Cosa si offre quando si svolge volontariato? Certamente, si dona all’altro qualcosa di proprio. Oltre alla dimensione materiale (fare qualcosa insieme, aiutare concretamente qualcuno, rispondere a problemi…) si dona il proprio tempo, il proprio ascolto attraverso uno spazio mentale aperto, le proprie esperienze, le proprie competenze. L’azione concreta assume un carattere più prettamente simbolico. Ciò che attribuisce così tanto valore al volontariato è il fatto che avvenga all’interno di una dimensione di piena gratuità e che ognuno svolga una “piccola” parte per contribuire ad un progetto “più grande”, del quale si condividono gli ideali. E’ fondamentale il singolo contributo di ognuno: “quello che facciamo è solo una goccia nell’oceano, ma l’oceano senza quella goccia sarebbe più piccolo”.
Cosa si riceve quando si svolge una esperienza di volontariato?
Avvicinarsi al volontariato anche per soddisfare bisogni propri è assolutamente normale; anzi, questo rappresenta proprio l’elemento centrale per decidere di intraprendere una esperienza di volontariato e per poterla svolgere con impegno, motivazione e continuità, riducendo la probabilità che la motivazione si esaurisca nel tempo.
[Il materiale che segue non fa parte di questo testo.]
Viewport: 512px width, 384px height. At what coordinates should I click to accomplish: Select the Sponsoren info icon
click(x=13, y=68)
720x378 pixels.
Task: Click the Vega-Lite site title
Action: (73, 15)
Il motore interno che ci guida è uno dei fattori che permette di vivere il volontariato con piena adesione e senso di appartenenza, garantendo una piena sintonizzazione emotiva con le persone più bisognose. Per cui niente sensi di colpa! La cosa davvero importante è essere consapevoli di quanto ogni volontario possa ricevere dall’esperienza che sta facendo. Coinvolgersi in una esperienza di volontariato, in un’ottica pro-sociale, aumenta i livelli di benessere, di autostima e di auto-efficacia. La persona ha la possibilità di arricchire la propria rete di amicizie con persone che condividono una simile visione del mondo. Creare nuovi e significativi legami permette di creare nuove appartenenze, che definiscono l’identità individuale. C’è poi l’aspetto etico e morale, legato alla sensazione di aver partecipato a qualcosa di giusto per aver fatto qualcosa per gli altri. Frequenti sono anche le riflessioni che si effettuano sulla vita in generale, connesse alla possibilità di “ridimensionarsi su alcune convinzioni”, di sentirsi “fortunato”, di “de-centrarsi”… Non è un caso, infatti, che la maggior parte dei volontari parli dell’esperienza di volontariato come di una occasione di crescita personale: ciascuno “porta a casa qualcosa” dal fare volontariato, grazie alla possibilità di aprirsi alla differenza, all’altro e a ciò che non conosciamo.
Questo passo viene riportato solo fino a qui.